Records excerpted from a collection:

§

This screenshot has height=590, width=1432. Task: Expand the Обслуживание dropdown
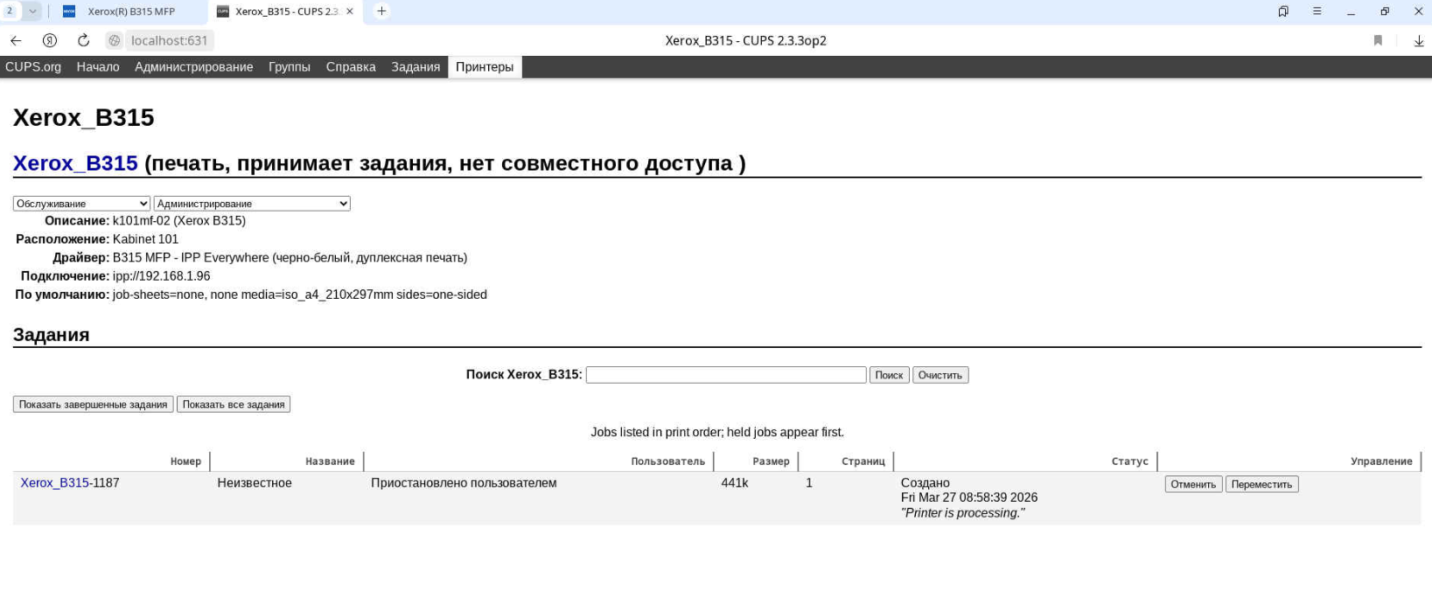point(81,204)
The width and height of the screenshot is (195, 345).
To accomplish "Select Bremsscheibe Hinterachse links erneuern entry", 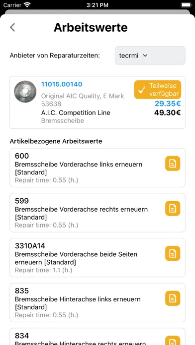I will [98, 302].
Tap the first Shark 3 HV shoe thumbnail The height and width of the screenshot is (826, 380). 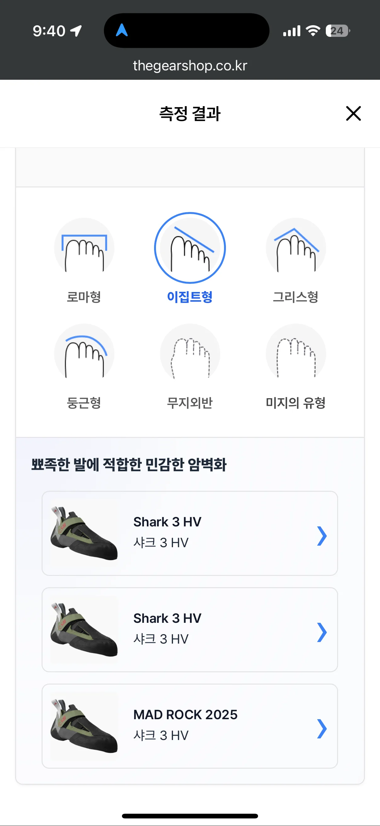84,534
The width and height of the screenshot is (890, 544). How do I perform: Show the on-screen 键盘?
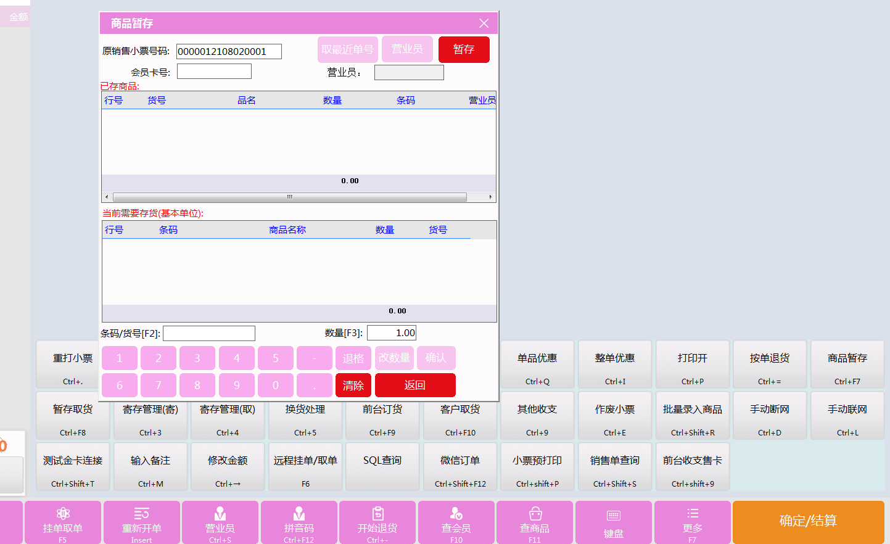coord(613,522)
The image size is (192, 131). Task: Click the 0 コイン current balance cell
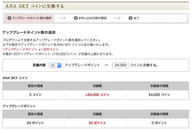click(35, 95)
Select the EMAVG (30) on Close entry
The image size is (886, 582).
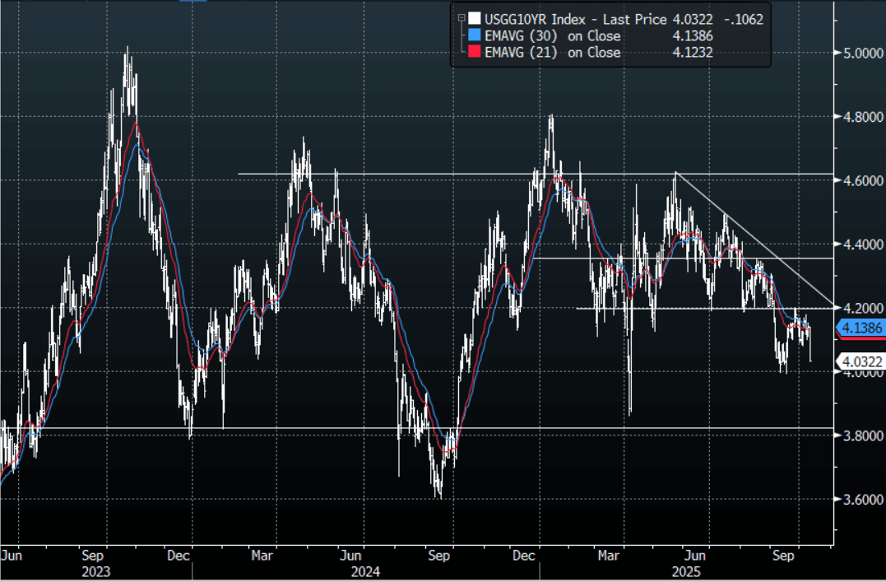click(552, 36)
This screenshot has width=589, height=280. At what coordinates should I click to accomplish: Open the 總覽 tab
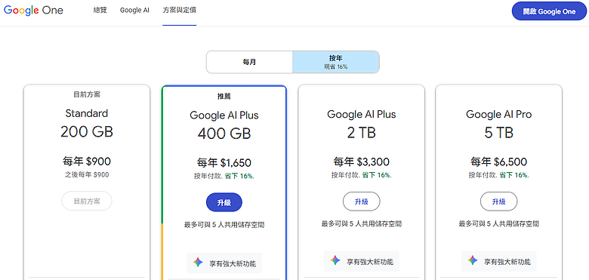point(100,11)
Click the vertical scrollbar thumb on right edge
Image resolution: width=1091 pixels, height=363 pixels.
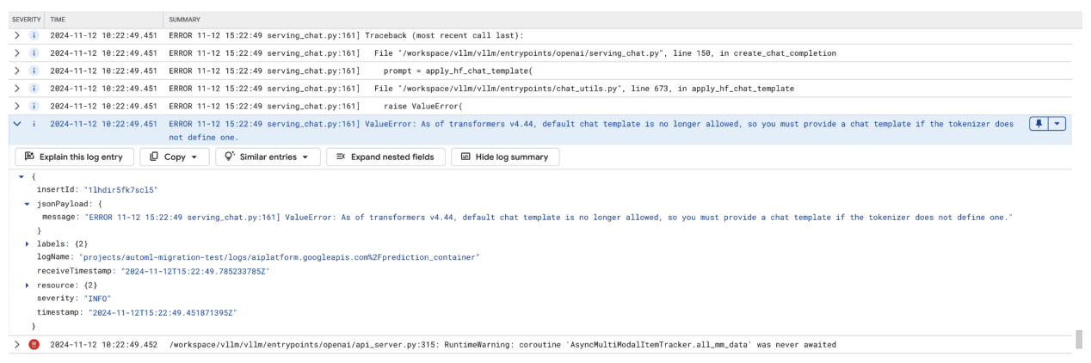[x=1080, y=339]
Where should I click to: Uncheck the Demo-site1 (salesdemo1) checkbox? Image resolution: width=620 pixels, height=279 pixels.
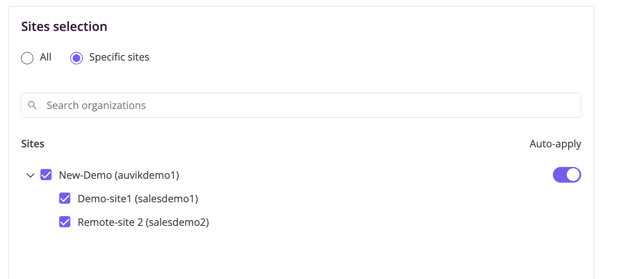point(65,198)
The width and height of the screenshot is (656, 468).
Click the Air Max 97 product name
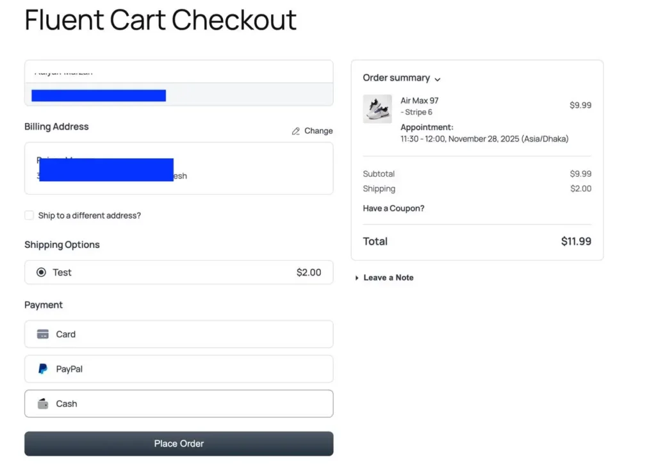[x=420, y=101]
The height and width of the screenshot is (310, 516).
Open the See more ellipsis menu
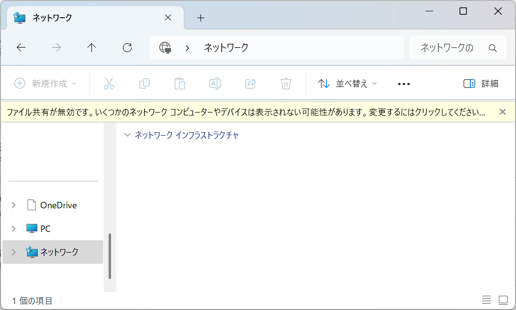[x=404, y=84]
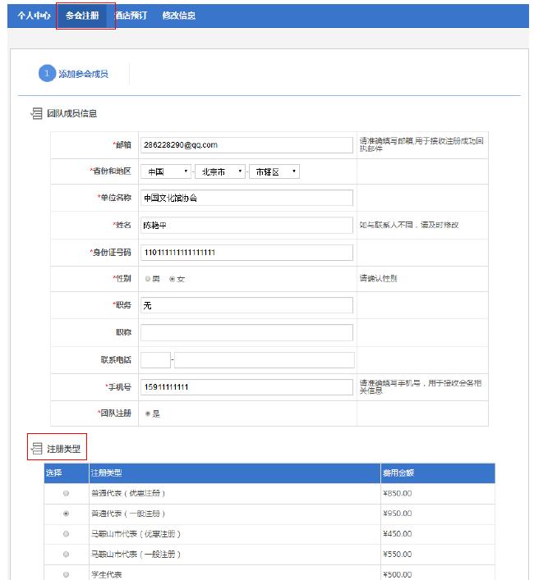Open the 北京市 province dropdown
Image resolution: width=534 pixels, height=580 pixels.
point(219,171)
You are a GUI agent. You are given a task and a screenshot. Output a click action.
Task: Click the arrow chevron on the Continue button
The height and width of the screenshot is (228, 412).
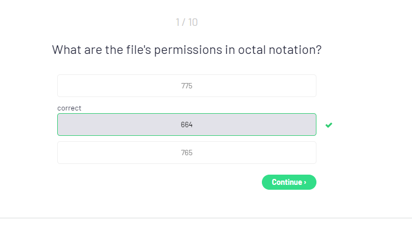point(305,182)
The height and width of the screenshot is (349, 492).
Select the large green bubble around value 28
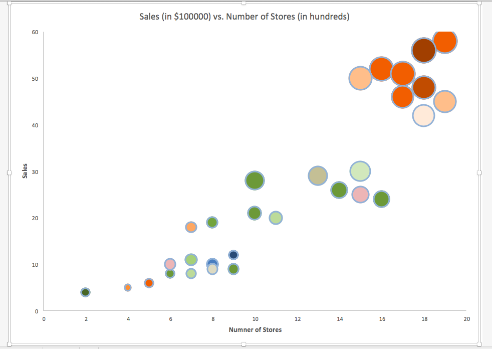pos(255,181)
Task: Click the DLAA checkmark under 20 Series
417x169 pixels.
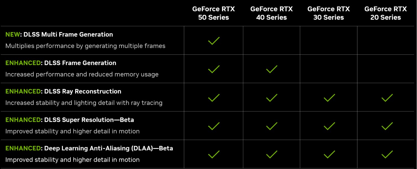Action: coord(387,154)
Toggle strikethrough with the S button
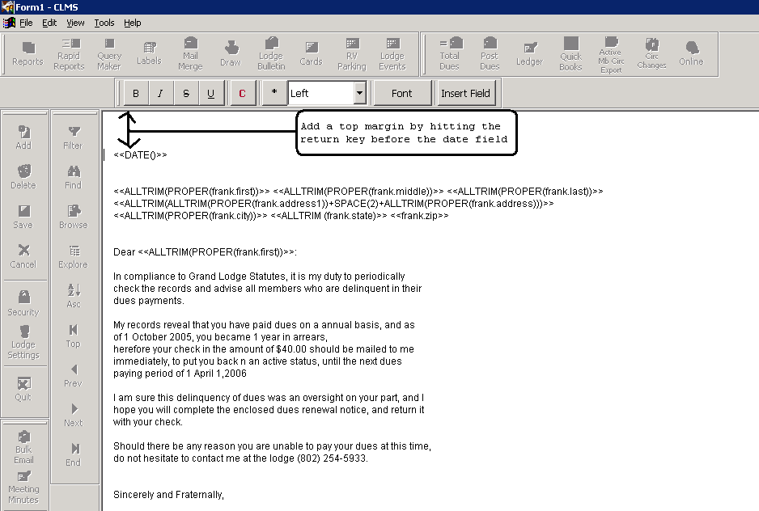 [x=186, y=94]
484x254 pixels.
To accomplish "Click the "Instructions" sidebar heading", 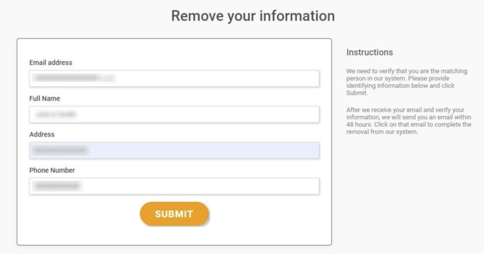I will 370,53.
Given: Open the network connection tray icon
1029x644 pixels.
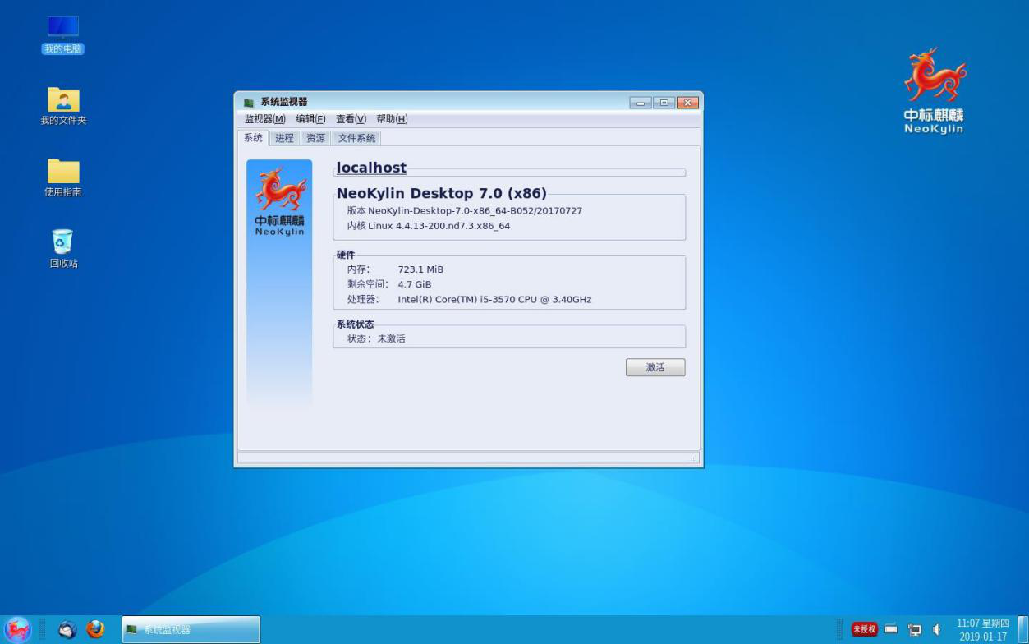Looking at the screenshot, I should tap(914, 630).
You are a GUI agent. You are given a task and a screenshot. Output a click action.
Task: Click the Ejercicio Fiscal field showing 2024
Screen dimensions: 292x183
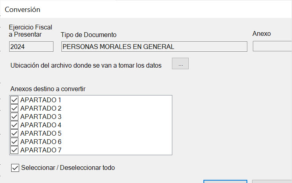coord(31,47)
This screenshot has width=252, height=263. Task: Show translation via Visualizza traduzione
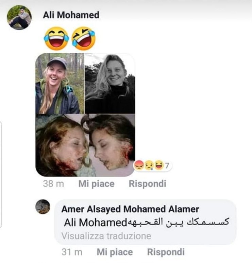coord(106,236)
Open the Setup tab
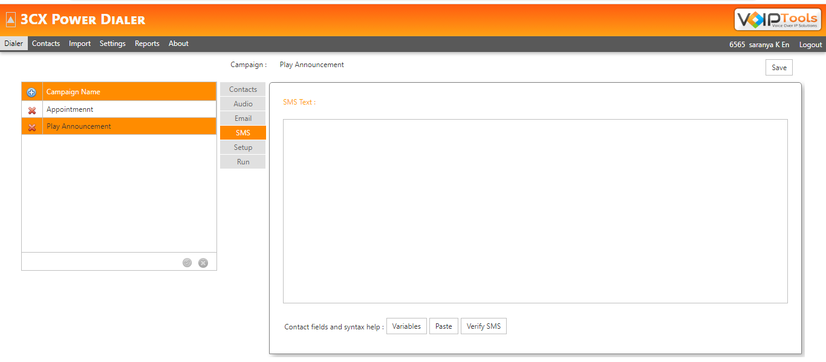This screenshot has height=362, width=826. tap(242, 147)
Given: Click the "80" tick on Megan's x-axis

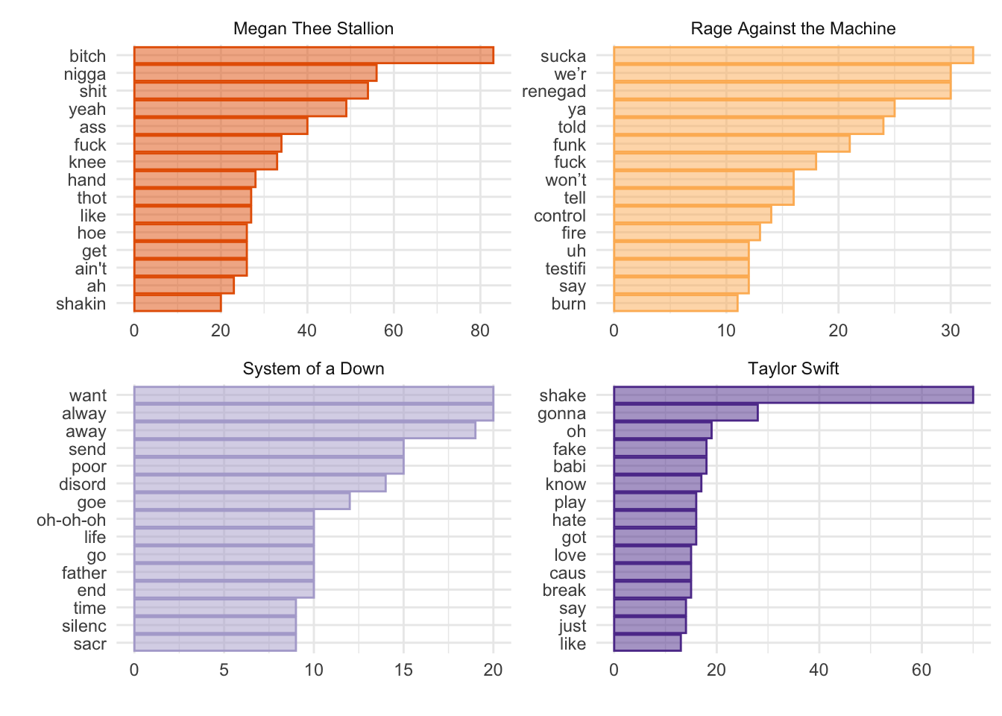Looking at the screenshot, I should point(480,330).
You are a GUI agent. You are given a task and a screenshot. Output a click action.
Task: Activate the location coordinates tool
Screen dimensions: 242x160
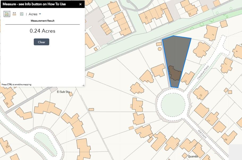pos(22,14)
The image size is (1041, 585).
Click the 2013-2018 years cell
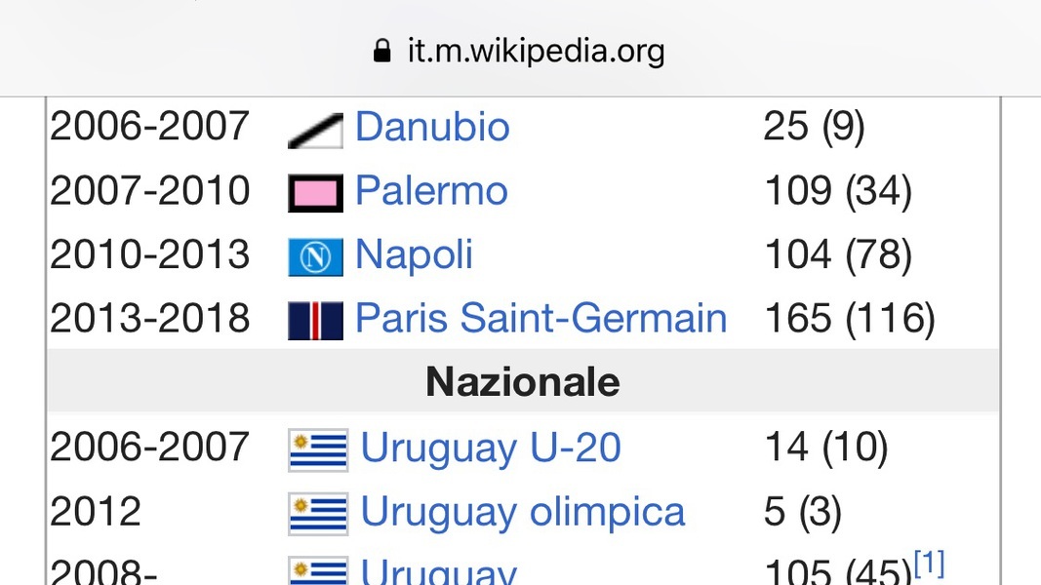pos(150,318)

§

Work order: Only the lines from the line with "Open the Setup tab" through the end of the records belong in your copy. Repeat them exactly, without pictures.

Exercise answer:
Open the Setup tab
This screenshot has height=362, width=826. tap(242, 147)
Given: Click the "80" tick on Megan's x-axis

Looking at the screenshot, I should point(480,330).
You are a GUI agent. You are given a task and a screenshot. Output a click action.
Task: Activate the location coordinates tool
Screen dimensions: 242x160
pos(22,14)
The image size is (1041, 585).
Click the 2013-2018 years cell
pos(150,318)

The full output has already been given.